Sen. Cory Booker on Sunday said he’d take incremental steps to overhaul the American health care system rather than push through “Medicare for All” if elected president.
Despite his support for the proposal, the New Jersey Democrat told CNN host Jake Tapper that his experience as mayor of Newark, N.J., taught him, “You don’t let your purity of what you’re looking for undermine urgent results needed right now for the people in your community.
“I stand by supporting Medicare for All,” he said. “But I’m also that pragmatist that when I’m chief executive of the country … I’m going to find the immediate things that we can do.”
Booker’s comments underscore the tensions playing out in the 2020 Democratic presidential primary between progressives pushing sweeping economic proposals and moderates saying that more incremental moves will be necessary if the party wins back executive power in Washington.
Booker is one of several 2020 contenders co-sponsoring the Medicare for All bill introduced by Sen. Bernie Sanders (I-Vt.). That legislation would expand government-run health coverage and shrink private health insurance. Sanders is polling ahead of most other Democrats running for president.
But Booker said in the CNN interview airing Sunday: “We’re not going to pull health insurance from 150 million Americans who have private insurance that like their insurance.” He denied he was bending to pressure from the left by supporting Medicare for All.

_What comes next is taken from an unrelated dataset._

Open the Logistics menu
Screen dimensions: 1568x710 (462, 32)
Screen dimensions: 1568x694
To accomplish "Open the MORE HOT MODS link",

“It’s going to have to be a pathway to getting there that is going to start with the commonsense things that can unite Americans,” he said
Booker predicted a big hurdle would be gridlock in Congress even if Democrats prevail in November 2020.
“I believe, if we’re designing our system, Medicare for All is the right way to go,” he said. “But I’m also realistic to say — and you know this — when I become president, we may have only maybe a 50-50 tie in the Senate. And my vice president, whoever she is, is going to have to get a lot of exercise going to the Senate and breaking ties. We are going to have to do things that might get me toward my goal of expanding access and lowering costs.”